:: DOCUMENT SEGMENT ::
####
Search code examples
javaperformancedata-structuresconcurrencyhashmap

Java ConcurrentHashMap is better than HashMap performance wise?


I was just reading the book Clean Code and came across this statement:

When Java was young Doug Lea wrote the seminal book[8] Concurrent Programming in Java. Along with the book he developed several thread-safe collection, which later became part of the JDK in the java.util.concurrent package. The collections in that package are safe for multithreaded situations and they perform well. In fact, the ConcurrentHashMap implementation performs better than HashMap in nearly all situations. It also allows for simultaneous concurrent reads and writes, and it has methods supporting common composite operations that are otherwise not thread safe. If Java 5 is the deployment environment, start with ConcurrentHashMap

Note that in the above quote I used "[n]", where n is some number, to indicate the places where the author provided references, and as you can see he did not provide any reference for the bold part.

Not that I don't believe this statement, but I would love to know the supporting evidences of this statement. So, does anyone know any resources that shows the performance statistics for both ConcurrentHashMap and HashMap? Or can anyone explain to me why ConcurrentHashMap is faster than HashMap?
####
:: INFORMATION SUPPLIED ::
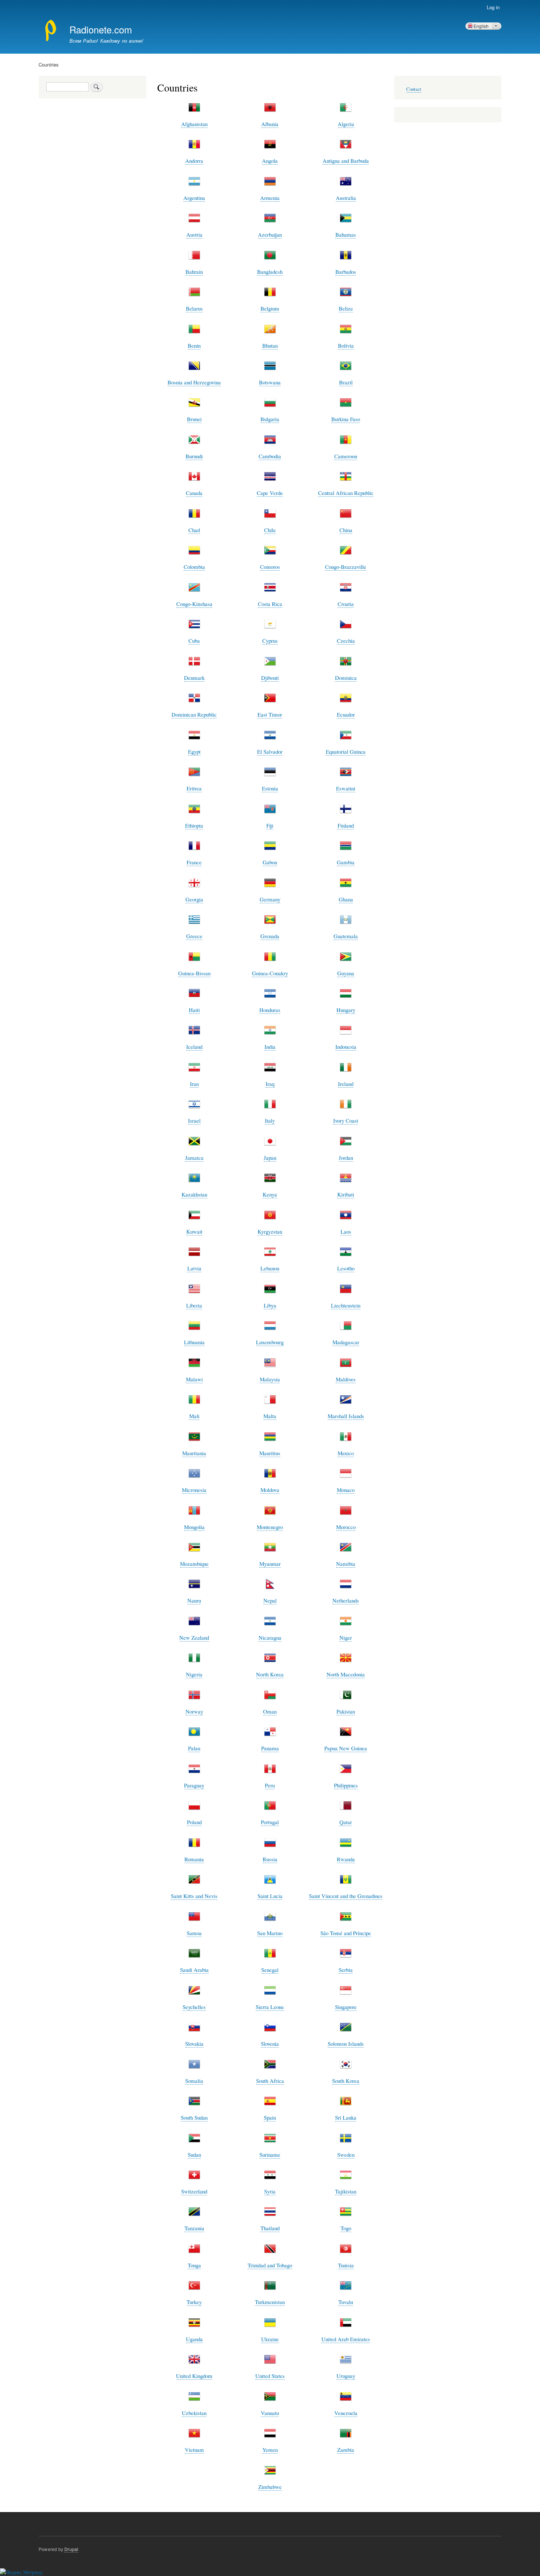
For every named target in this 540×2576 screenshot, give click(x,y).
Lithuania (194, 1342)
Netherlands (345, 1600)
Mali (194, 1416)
####
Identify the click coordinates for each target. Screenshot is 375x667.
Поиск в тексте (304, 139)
####
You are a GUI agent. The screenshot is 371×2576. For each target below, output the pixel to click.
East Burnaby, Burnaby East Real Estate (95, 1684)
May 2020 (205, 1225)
####
:: GIVEN INSTRUCTION ::
In the forum post on ConcurrentHashMap, who does the quoted passage say wrote the book Concurrent Programming in Java?

:: SOLUTION FOR THIS PROBLEM ::
Doug Lea